But this first request was not very effective. Indrani Kumari and her bridal attendant poured just a few kernels of the pounded rice into the handkerchief Khim Prasad was holding. Upon further coaching from his elders, Khim Prasad asked a second time for the rice, this time in a more informal manner using “timi,” a form of “you” in Nepali that is considered appropriate for close relatives and/or familiar equals. This time, Khim Prasad’s request could be translated roughly as a matter-of-fact statement to someone of equal social status: “Bring the pounded rice, Wife; our wedding party has gotten hungry.” But again, the bridal attendant and Indrani Kumari poured only a few kernels of pounded rice into Khim Prasad’s waiting handkerchief. One last time, Khim Prasad’s senior male kin instructed him to ask for the rice, but this time he was told to use “,” the lowest form of “you” in Nepali – a form most commonly used in Junigau to address young children, animals, and wives. Khim Prasad complied, but his words were halting and barely audible, indicating his deeply mixed feelings about using such a disrespectful term to address his new wife. This third request translated roughly as a peremptory command to someone of greatly inferior social status: “Bring the pounded rice, Wife! Our wedding party has gotten hungry!” Hearing this, Indrani Kumari and her attendant finally proceeded obediently to dump all the remaining rice into the groom’s handkerchief, after which, he handed out portions of the snack to all members of the wedding party.


Figure 1.2 Khim Prasad (left) during the Pounded Rice Ritual, with the bride, Indrani Kumari (seated at the right, completely covered by a shawl), and the bridal attendant (standing in the center).

Source: Laura M. Ahearn, Invitations to Love: Literacy, Love Letters, and Social Change in Nepal. Reproduced with permission from University of Michigan Press.
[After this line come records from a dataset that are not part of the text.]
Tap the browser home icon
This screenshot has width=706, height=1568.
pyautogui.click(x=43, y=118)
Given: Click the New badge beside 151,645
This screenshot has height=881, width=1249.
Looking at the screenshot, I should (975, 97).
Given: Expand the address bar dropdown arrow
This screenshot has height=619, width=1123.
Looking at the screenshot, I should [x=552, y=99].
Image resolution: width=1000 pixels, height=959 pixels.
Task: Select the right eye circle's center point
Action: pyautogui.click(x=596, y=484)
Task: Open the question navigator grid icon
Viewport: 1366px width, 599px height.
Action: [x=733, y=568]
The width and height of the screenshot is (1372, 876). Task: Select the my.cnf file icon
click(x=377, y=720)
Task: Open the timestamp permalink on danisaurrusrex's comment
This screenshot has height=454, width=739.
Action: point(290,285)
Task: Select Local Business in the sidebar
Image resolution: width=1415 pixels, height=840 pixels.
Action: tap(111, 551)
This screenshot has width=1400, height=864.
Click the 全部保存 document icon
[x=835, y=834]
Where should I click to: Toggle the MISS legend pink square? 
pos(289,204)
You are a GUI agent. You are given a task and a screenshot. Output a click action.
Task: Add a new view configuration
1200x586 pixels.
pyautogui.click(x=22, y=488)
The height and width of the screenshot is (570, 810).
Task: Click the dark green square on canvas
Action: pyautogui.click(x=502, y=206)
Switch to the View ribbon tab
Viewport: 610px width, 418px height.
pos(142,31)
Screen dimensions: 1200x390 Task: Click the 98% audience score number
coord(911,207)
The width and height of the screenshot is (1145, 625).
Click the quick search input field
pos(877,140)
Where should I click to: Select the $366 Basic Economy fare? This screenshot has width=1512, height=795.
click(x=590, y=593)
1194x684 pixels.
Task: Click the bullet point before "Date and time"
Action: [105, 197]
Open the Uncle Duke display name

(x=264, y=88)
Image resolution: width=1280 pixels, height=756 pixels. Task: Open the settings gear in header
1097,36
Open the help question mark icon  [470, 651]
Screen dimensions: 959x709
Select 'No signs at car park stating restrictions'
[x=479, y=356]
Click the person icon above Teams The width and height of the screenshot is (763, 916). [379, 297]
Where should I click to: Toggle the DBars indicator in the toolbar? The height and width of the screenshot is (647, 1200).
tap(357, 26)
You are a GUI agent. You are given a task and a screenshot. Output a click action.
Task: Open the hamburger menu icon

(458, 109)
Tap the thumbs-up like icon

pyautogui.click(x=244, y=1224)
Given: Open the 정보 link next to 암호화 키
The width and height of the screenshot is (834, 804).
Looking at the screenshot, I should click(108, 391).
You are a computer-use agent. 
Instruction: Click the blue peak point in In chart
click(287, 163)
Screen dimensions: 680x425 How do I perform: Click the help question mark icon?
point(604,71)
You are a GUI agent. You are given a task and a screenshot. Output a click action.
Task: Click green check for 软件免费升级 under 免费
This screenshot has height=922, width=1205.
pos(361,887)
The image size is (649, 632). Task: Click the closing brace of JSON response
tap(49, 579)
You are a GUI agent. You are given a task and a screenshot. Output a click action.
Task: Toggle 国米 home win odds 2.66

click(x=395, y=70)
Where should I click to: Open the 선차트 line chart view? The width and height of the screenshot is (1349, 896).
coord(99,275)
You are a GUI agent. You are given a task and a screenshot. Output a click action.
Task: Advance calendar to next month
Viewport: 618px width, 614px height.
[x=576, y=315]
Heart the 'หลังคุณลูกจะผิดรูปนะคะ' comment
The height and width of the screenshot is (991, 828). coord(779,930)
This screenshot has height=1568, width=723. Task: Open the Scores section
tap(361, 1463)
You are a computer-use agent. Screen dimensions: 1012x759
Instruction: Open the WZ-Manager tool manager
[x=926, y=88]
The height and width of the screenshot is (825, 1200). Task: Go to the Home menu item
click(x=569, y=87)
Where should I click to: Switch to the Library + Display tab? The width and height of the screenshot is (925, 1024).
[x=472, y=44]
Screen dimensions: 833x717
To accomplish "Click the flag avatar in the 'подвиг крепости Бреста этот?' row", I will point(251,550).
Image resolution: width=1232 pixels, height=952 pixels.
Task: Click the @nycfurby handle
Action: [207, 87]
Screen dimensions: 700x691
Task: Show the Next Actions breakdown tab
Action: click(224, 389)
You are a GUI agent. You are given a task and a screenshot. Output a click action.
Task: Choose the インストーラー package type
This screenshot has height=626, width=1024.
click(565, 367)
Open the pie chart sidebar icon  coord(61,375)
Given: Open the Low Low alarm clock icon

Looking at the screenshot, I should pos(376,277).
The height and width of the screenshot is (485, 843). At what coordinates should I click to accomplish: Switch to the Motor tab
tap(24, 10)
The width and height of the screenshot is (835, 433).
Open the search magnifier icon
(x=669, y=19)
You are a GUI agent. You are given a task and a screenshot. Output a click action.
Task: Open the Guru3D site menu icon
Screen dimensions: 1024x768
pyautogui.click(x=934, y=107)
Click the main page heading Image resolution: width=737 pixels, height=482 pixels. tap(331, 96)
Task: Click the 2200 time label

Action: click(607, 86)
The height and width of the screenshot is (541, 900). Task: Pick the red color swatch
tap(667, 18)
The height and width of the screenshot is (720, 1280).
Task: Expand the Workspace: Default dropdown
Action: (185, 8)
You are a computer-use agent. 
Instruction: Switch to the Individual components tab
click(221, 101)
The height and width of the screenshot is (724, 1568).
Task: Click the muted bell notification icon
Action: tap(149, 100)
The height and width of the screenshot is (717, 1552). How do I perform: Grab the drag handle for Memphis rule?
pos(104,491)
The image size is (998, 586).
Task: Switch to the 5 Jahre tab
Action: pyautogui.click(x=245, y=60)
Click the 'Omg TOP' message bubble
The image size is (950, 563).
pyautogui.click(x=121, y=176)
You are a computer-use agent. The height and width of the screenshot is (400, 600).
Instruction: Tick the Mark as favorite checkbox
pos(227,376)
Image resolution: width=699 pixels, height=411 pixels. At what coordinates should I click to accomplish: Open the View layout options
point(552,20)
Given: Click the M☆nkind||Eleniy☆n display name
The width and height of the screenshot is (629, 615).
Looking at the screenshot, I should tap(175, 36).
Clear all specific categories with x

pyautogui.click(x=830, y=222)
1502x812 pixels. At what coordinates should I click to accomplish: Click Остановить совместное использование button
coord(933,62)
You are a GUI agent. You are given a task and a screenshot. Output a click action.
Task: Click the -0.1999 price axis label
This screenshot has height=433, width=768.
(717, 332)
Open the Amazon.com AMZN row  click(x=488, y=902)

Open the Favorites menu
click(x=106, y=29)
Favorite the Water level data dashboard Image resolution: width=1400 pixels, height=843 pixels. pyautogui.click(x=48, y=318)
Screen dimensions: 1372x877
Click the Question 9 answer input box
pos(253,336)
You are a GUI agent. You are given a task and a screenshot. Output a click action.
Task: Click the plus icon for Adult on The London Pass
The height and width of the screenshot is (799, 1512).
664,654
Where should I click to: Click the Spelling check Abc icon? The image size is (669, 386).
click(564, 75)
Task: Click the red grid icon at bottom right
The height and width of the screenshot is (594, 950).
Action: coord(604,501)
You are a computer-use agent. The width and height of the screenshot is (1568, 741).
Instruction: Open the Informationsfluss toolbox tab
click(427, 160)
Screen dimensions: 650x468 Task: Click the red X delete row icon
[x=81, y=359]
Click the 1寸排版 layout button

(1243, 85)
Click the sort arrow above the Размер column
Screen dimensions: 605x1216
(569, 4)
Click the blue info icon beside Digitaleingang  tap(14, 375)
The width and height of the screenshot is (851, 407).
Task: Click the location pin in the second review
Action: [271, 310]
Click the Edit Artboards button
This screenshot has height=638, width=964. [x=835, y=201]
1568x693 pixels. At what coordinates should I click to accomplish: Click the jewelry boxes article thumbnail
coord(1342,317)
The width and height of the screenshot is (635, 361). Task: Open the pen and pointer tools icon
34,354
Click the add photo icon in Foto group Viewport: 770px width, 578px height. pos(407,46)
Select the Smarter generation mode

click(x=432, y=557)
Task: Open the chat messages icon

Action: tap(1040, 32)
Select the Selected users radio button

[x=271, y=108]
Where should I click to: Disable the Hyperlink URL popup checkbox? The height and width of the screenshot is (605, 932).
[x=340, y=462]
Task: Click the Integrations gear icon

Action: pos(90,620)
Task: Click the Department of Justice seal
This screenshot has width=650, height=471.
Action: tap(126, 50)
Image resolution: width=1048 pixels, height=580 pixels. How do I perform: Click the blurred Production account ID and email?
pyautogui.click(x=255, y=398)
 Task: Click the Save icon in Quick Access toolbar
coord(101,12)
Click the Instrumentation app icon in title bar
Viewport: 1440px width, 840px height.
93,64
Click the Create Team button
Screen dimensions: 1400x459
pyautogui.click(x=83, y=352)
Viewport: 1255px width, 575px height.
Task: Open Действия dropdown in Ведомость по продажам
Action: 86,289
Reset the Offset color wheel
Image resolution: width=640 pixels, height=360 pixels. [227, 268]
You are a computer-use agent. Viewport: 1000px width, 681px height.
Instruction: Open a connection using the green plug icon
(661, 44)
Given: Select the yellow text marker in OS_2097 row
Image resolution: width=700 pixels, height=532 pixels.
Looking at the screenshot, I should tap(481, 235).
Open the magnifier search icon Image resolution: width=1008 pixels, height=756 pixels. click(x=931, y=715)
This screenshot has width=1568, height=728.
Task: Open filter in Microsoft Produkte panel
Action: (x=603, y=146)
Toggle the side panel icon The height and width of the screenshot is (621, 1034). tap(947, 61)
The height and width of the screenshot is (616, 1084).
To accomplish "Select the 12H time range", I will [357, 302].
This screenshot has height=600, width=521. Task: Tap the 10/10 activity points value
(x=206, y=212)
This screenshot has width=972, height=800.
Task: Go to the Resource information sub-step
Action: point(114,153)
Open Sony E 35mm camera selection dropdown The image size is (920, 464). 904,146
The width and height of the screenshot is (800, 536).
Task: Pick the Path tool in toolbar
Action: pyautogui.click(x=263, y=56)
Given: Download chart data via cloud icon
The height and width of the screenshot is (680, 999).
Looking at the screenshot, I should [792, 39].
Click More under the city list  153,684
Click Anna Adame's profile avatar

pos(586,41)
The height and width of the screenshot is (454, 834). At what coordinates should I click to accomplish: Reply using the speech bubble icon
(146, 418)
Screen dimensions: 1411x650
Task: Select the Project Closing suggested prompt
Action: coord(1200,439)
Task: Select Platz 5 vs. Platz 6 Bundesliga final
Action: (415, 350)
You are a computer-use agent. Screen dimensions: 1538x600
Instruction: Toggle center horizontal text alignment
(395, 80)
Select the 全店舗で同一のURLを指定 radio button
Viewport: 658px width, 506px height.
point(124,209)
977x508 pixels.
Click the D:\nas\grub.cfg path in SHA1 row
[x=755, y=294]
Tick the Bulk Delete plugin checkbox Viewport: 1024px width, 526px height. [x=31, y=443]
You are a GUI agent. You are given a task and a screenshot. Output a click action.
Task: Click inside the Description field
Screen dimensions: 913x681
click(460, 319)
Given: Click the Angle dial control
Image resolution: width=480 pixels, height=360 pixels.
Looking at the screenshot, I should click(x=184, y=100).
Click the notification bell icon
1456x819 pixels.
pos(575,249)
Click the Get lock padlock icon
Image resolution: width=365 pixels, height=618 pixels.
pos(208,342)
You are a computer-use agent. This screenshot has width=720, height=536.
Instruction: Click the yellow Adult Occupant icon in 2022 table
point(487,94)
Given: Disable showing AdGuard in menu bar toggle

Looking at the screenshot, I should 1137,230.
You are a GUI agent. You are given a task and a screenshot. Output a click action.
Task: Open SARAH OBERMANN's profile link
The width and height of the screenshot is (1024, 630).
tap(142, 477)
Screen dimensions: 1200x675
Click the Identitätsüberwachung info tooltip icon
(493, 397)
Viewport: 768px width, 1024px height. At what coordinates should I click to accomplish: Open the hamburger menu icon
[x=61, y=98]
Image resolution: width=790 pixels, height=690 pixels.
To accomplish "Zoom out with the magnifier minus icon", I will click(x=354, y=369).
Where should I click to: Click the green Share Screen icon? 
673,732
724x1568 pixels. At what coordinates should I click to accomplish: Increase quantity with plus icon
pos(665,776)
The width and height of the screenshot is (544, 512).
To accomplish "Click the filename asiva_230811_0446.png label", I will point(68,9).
As different as these three examples are, they all describe situations in which neither a linguistic analysis alone nor a sociocultural analysis alone would come close to providing a satisfying explanation of the significance of the events. The purpose of this book is to show how the perspectives and tools of linguistic anthropology, when applied to events as wide-ranging as an anti-drug class in a San Francisco high school (Example 1), language shift in Papua New Guinea (Example 2), a ritual in Nepal (Example 3), or even a cartoon (Figure 1.1) can shed light on broader social and cultural issues as well as deepen our understanding of language – and ourselves. As we move through the chapters that follow, we will be addressing a number of questions, including:

 What can such situations tell us about the ways in which language both shapes and is shaped by cultural values and socialpower?

 How do dimensions of difference or inequality along lines such as gender, ethnicity, race, age, or wealth get created, reproduced, or challenged through language?

 How can language illuminate the ways in which we are all the same by virtue of being human as well as the ways in which we are incredibly diverse linguistically and culturally?

 How, if at all, do linguistic forms, such as the three different words in Nepali for “you” or the various slang words for “stoned,” influence people’s thought patterns or worldviews?

 How might people’s ideas about language (for example, what “good” language is and who can speak it – in other words, their “language ideologies”) affect their perceptions of others as well as themselves?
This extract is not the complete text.